Pull out every line of the records below that contains the word "dialog", matching case exactly.

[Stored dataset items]

● ● ● ● ●

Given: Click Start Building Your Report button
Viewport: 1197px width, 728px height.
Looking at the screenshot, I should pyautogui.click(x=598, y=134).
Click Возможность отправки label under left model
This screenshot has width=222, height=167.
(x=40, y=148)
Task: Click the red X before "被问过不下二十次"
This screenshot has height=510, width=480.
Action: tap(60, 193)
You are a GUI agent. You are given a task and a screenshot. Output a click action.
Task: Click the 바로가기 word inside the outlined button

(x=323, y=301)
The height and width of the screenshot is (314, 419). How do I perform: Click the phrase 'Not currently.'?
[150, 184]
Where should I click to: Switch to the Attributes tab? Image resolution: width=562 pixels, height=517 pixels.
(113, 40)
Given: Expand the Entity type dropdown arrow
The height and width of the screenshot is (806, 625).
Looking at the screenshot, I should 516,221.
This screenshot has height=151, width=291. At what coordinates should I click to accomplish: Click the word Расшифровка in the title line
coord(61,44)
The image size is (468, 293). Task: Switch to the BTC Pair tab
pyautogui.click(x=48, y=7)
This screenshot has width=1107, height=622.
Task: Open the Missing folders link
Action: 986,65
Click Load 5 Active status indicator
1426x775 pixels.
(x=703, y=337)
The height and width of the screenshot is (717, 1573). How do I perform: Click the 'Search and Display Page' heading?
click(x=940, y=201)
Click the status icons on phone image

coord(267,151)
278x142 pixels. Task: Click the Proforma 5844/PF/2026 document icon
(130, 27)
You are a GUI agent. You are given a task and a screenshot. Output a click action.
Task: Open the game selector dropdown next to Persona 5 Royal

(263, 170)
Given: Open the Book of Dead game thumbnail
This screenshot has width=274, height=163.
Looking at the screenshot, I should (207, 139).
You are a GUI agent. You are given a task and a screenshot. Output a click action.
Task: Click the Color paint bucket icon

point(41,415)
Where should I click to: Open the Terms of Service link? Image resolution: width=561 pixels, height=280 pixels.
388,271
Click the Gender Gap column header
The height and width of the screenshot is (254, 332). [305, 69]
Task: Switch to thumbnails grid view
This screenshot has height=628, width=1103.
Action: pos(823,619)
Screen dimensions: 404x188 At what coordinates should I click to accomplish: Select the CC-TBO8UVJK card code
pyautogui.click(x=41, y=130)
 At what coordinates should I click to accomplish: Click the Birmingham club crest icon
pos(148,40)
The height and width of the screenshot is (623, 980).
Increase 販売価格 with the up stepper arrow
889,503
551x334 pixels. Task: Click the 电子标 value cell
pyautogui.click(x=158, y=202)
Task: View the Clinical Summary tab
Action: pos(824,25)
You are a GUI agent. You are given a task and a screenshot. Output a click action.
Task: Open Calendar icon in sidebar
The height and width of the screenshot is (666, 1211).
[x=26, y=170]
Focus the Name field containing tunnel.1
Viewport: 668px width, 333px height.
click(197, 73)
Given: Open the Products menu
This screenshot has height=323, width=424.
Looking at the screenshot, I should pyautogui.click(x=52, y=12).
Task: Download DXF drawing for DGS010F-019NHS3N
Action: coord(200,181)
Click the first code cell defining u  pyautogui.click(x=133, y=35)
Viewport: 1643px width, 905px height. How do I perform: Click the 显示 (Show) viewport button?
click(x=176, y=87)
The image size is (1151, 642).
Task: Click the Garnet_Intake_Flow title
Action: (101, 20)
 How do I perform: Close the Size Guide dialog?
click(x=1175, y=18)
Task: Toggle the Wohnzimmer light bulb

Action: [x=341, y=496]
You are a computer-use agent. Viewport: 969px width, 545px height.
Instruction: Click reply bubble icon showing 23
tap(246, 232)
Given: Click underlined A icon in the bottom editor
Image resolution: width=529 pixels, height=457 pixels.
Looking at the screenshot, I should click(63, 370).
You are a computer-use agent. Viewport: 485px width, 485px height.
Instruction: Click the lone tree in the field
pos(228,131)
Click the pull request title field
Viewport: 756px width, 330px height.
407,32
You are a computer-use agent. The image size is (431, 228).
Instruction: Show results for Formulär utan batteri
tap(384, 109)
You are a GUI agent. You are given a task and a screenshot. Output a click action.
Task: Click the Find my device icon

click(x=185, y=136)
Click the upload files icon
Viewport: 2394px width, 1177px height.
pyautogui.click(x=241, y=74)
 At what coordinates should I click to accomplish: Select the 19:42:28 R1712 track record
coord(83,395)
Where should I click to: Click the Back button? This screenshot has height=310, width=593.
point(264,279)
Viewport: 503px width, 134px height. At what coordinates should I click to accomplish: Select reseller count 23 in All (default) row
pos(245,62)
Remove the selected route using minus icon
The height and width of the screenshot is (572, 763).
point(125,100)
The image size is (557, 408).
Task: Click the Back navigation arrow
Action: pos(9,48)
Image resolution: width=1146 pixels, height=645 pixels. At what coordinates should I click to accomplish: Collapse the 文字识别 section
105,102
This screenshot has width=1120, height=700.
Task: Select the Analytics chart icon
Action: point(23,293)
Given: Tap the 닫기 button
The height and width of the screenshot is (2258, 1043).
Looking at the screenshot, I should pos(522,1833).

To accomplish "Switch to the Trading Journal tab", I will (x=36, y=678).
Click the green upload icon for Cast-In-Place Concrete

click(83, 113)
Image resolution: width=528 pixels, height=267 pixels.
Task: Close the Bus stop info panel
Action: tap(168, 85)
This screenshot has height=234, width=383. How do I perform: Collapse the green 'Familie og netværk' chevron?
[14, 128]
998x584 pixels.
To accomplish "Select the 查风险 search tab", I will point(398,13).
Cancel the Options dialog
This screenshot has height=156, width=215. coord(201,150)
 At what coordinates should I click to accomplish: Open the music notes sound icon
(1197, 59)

● ● ● ● ●

● Written answer:
 How do I perform: Close the Size Guide dialog?
Cancel the Options dialog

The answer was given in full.